Finally, register the remote plane by creating the appropriate CRD (DataPlane, BuildPlane, or ObservabilityPlane) in the Control Plane cluster. You must embed the AGENT_CERT extracted in Step 3.

Example: Registering a Data Plane

# Create the DataPlane resource in the Control Plane
cat <<EOF | kubectl --context $CP_CONTEXT apply -f -
apiVersion: openchoreo.dev/v1alpha1
kind: DataPlane
metadata:
name: production-us-east
namespace: default # Or your organization's namespace
spec:
agent:
enabled: true
clientCA:
value: |
$(echo "$AGENT_CERT" | sed 's/^/ /')
gateway:
publicVirtualHost: "apps.openchoreo.${DOMAIN}"
organizationVirtualHost: "openchoreoapis.internal"
secretStoreRef:
name: default
EOF

Verification​

Once registered, the Control Plane will accept connections from the agent. You can verify the connection by checking the agent logs:

kubectl --context $REMOTE_CONTEXT logs -n $REMOTE_NAMESPACE -l app.kubernetes.io/name=cluster-agent --tail=20

You should see a message indicating successful connection: Connected to control plane at wss://...

Other Plane Types​

The same process applies to Build Plane and Observability Plane.
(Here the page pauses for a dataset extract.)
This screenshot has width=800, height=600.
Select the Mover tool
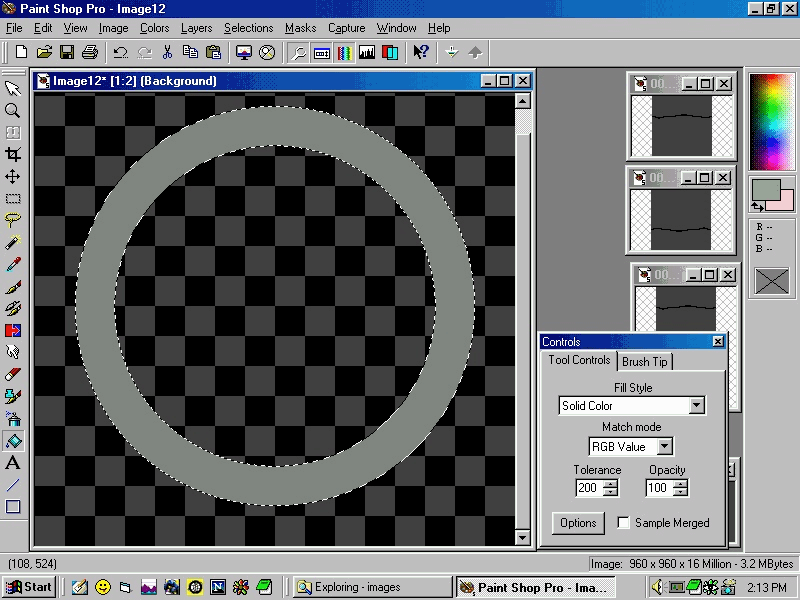[13, 177]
The key differences are the namespace and plane-specific configuration.

Build Plane​

helm upgrade --install openchoreo-build-plane oci://ghcr.io/openchoreo/helm-charts/openchoreo-build-plane \
--version <version> \
--kube-context $REMOTE_CONTEXT \
--namespace openchoreo-build-plane \
--create-namespace \
--set clusterAgent.enabled=true \
--set clusterAgent.serverUrl="wss://cluster-gateway.openchoreo.${DOMAIN}/ws" \
--set clusterAgent.tls.enabled=true \
--set clusterAgent.tls.generateCerts=true \
--set-file clusterAgent.tls.serverCAValue=./server-ca.crt \
--set clusterAgent.tls.caSecretName="" \
--set clusterAgent.tls.caSecretNamespace=""

Observability Plane​

helm upgrade --install openchoreo-observability-plane oci://ghcr.io/openchoreo/helm-charts/openchoreo-observability-plane \
--version <version> \
--kube-context $REMOTE_CONTEXT \
--namespace openchoreo-observability-plane \
--create-namespace \
--set clusterAgent.enabled=true \
--set clusterAgent.serverUrl="wss://cluster-gateway.openchoreo.${DOMAIN}/ws" \
--set clusterAgent.tls.enabled=true \
--set clusterAgent.tls.generateCerts=true \
--set-file clusterAgent.tls.serverCAValue=./server-ca.crt \
--set clusterAgent.tls.caSecretName="" \
--set clusterAgent.tls.caSecretNamespace=""

Troubleshooting​

Certificate Not Ready​

If the certificate fails to become ready:

# Check certificate status
kubectl describe certificate cluster-agent-dataplane-tls -n openchoreo-data-plane

# Check cert-manager logs
kubectl logs -n cert-manager deployment/cert-manager

Common issues:

  • Issuer not found: Ensure the Helm chart completed successfully and the self-signed issuer was created
  • Permission denied: Check that cert-manager has permissions to create secrets in the namespace

Agent Cannot Connect​

If the agent fails to connect to the Control Plane:

# Check agent logs for connection errors
kubectl logs -n openchoreo-data-plane -l app=cluster-agent

# Verify the server CA ConfigMap exists
kubectl get configmap cluster-gateway-ca -n openchoreo-data-plane

Common issues:

  • Certificate verification failed: Ensure serverCAValue contains the correct CA certificate from the Control Plane
  • Connection refused: Verify the serverUrl is accessible from the remote cluster and the Cluster Gateway ingress is properly configured

TLS Certificate Error (x509: certificate is valid for X, not Y)​

If you see an error like x509: certificate is valid for cluster-gateway.openchoreo-control-plane.svc, not cluster-gateway.openchoreo.example.com:

The Cluster Gateway's server certificate doesn't include your public DNS name. Update the Control Plane with the correct DNS names (see Step 0):

# Check current certificate DNS names
kubectl get certificate cluster-gateway-tls -n openchoreo-control-plane -o jsonpath='{.spec.dnsNames}'

# After updating the Helm values, the certificate will be re-issued
# You may need to delete the old certificate to force regeneration
kubectl delete certificate cluster-gateway-tls -n openchoreo-control-plane

After updating, re-extract the CA certificate (Step 1) as the certificate may have been regenerated.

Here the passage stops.